» **Problem description**
Nothing but the lines from the start of the records below through the line that has "Given: Click the Retour button" should appear, each exactly as given.

» **Dataset**
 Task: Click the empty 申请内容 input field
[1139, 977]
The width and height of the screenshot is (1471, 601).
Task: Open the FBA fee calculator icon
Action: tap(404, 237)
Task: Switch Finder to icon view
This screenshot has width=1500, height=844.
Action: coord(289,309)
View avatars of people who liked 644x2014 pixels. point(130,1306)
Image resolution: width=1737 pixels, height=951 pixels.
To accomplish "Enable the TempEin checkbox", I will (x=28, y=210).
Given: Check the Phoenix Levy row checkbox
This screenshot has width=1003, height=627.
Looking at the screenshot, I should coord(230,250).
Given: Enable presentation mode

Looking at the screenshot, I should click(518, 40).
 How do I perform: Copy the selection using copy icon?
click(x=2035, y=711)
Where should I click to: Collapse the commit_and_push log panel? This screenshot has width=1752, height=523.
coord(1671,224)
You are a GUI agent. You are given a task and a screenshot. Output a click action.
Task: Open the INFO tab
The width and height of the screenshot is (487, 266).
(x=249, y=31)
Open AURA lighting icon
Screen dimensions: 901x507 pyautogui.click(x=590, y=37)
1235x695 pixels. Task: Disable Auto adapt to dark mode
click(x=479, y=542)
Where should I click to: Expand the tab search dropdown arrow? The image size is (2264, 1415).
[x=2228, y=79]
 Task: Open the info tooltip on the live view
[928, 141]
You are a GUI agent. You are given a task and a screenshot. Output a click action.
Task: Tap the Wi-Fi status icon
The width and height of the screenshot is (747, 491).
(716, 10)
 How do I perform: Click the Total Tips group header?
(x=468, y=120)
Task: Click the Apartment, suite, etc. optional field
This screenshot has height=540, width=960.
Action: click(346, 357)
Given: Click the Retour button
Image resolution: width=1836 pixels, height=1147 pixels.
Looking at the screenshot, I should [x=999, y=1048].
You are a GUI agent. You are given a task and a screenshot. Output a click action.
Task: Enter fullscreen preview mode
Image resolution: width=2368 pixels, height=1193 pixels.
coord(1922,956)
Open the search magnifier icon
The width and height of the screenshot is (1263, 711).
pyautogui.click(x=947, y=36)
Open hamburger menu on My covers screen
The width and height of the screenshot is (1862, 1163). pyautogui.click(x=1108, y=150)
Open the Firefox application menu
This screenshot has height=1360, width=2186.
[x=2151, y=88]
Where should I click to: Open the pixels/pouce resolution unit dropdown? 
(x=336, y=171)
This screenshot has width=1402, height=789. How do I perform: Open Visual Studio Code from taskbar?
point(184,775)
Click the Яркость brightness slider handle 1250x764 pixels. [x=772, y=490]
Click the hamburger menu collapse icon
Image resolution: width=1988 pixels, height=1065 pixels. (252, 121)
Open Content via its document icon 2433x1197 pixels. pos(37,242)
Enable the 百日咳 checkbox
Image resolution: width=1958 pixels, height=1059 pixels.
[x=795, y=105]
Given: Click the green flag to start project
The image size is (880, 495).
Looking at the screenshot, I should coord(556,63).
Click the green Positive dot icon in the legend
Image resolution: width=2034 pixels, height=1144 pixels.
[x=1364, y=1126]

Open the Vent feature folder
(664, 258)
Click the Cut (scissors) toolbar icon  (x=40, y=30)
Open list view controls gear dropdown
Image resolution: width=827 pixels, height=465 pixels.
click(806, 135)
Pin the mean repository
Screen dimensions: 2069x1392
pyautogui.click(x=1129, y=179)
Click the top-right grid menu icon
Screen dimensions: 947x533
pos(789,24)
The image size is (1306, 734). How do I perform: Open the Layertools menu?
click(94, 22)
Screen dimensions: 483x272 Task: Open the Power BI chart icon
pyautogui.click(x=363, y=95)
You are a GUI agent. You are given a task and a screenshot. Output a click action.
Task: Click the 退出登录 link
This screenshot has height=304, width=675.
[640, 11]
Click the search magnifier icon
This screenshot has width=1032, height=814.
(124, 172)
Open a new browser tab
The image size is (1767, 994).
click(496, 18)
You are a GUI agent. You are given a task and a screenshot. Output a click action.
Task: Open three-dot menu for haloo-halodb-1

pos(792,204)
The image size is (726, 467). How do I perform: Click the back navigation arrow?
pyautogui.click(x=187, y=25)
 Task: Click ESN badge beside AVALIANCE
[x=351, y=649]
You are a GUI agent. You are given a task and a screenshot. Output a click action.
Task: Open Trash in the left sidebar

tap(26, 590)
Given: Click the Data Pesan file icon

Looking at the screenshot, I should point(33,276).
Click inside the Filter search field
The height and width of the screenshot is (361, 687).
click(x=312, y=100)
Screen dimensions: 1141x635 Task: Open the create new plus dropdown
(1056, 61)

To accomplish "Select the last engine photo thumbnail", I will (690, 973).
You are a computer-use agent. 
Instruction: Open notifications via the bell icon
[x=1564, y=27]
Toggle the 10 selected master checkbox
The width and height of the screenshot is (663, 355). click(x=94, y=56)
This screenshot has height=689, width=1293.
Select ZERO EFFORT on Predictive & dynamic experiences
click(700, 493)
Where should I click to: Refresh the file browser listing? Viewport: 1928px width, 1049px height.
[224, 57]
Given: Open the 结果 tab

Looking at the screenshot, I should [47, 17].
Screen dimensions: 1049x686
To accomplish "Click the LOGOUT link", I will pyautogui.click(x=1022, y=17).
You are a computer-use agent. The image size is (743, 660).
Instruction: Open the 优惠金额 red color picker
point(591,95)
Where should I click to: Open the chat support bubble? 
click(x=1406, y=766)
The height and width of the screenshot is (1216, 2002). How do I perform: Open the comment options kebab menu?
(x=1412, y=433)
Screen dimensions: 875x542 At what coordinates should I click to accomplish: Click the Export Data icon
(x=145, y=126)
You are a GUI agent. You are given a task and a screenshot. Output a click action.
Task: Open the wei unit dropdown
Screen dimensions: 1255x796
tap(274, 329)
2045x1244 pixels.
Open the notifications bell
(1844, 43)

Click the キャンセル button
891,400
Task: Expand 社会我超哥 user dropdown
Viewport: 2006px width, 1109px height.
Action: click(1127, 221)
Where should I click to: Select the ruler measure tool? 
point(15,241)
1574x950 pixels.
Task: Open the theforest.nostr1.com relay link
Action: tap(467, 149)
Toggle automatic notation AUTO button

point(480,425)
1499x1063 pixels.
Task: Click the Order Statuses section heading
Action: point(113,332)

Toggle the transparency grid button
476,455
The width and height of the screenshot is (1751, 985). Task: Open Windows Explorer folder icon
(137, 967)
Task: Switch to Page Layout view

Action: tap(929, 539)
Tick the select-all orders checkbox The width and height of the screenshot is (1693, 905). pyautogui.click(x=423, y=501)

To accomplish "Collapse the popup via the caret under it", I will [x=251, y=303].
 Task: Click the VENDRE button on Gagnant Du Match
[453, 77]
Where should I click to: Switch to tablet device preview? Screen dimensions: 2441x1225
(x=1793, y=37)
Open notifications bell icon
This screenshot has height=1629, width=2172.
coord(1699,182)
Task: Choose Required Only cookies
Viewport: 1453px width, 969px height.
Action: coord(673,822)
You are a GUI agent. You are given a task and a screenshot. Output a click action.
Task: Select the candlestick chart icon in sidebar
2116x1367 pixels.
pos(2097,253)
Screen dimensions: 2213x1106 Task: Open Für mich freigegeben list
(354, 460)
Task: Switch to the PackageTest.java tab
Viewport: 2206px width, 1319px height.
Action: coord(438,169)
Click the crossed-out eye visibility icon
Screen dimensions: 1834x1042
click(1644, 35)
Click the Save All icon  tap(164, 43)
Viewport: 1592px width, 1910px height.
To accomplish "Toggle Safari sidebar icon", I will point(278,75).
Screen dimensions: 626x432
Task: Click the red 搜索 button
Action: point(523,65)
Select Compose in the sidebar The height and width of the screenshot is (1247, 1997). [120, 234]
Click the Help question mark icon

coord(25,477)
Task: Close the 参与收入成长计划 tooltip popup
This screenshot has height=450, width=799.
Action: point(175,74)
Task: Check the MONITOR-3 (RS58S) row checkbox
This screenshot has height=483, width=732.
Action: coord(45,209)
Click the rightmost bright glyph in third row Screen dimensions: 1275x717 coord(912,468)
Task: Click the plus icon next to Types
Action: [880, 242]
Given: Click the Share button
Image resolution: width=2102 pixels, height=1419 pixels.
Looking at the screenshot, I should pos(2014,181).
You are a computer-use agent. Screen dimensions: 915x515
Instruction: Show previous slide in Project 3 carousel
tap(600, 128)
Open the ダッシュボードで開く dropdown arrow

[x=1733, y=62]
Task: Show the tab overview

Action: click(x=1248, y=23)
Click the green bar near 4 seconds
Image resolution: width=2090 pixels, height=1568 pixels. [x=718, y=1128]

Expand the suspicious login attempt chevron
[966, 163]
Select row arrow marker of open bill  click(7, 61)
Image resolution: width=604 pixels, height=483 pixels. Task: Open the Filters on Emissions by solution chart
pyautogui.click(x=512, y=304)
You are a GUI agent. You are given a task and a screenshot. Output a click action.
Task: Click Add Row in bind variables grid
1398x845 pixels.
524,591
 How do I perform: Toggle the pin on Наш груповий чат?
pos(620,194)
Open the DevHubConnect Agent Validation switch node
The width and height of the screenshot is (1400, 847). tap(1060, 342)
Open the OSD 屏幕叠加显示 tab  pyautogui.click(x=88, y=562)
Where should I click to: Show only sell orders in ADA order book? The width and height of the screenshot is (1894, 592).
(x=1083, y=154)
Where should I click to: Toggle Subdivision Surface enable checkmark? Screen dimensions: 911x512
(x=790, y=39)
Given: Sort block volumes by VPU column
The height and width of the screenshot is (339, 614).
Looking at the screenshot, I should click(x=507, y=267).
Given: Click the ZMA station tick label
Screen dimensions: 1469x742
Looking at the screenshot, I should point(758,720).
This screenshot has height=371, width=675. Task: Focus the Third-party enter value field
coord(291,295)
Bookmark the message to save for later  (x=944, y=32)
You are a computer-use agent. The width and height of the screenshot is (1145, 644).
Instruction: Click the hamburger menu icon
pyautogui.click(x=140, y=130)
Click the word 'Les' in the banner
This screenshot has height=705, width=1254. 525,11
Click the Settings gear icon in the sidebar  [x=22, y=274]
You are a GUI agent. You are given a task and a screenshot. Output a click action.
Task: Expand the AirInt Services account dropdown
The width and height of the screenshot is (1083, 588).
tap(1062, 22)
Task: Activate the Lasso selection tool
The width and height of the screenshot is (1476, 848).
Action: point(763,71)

» **Response**
 Task: Click the empty 申请内容 input field
[1139, 977]
The width and height of the screenshot is (1471, 601).
Task: Open the FBA fee calculator icon
Action: tap(404, 237)
Task: Switch Finder to icon view
This screenshot has width=1500, height=844.
Action: coord(289,309)
View avatars of people who liked 644x2014 pixels. point(130,1306)
Image resolution: width=1737 pixels, height=951 pixels.
To accomplish "Enable the TempEin checkbox", I will (x=28, y=210).
Given: Check the Phoenix Levy row checkbox
This screenshot has width=1003, height=627.
Looking at the screenshot, I should coord(230,250).
Given: Enable presentation mode

Looking at the screenshot, I should click(518, 40).
 How do I perform: Copy the selection using copy icon?
click(x=2035, y=711)
Where should I click to: Collapse the commit_and_push log panel? This screenshot has width=1752, height=523.
coord(1671,224)
You are a GUI agent. You are given a task and a screenshot. Output a click action.
Task: Open the INFO tab
The width and height of the screenshot is (487, 266).
(x=249, y=31)
Open AURA lighting icon
Screen dimensions: 901x507 pyautogui.click(x=590, y=37)
1235x695 pixels. Task: Disable Auto adapt to dark mode
click(x=479, y=542)
Where should I click to: Expand the tab search dropdown arrow? The image size is (2264, 1415).
[x=2228, y=79]
 Task: Open the info tooltip on the live view
[928, 141]
You are a GUI agent. You are given a task and a screenshot. Output a click action.
Task: Tap the Wi-Fi status icon
The width and height of the screenshot is (747, 491).
(716, 10)
 How do I perform: Click the Total Tips group header?
(x=468, y=120)
Task: Click the Apartment, suite, etc. optional field
This screenshot has height=540, width=960.
Action: click(346, 357)
Given: Click the Retour button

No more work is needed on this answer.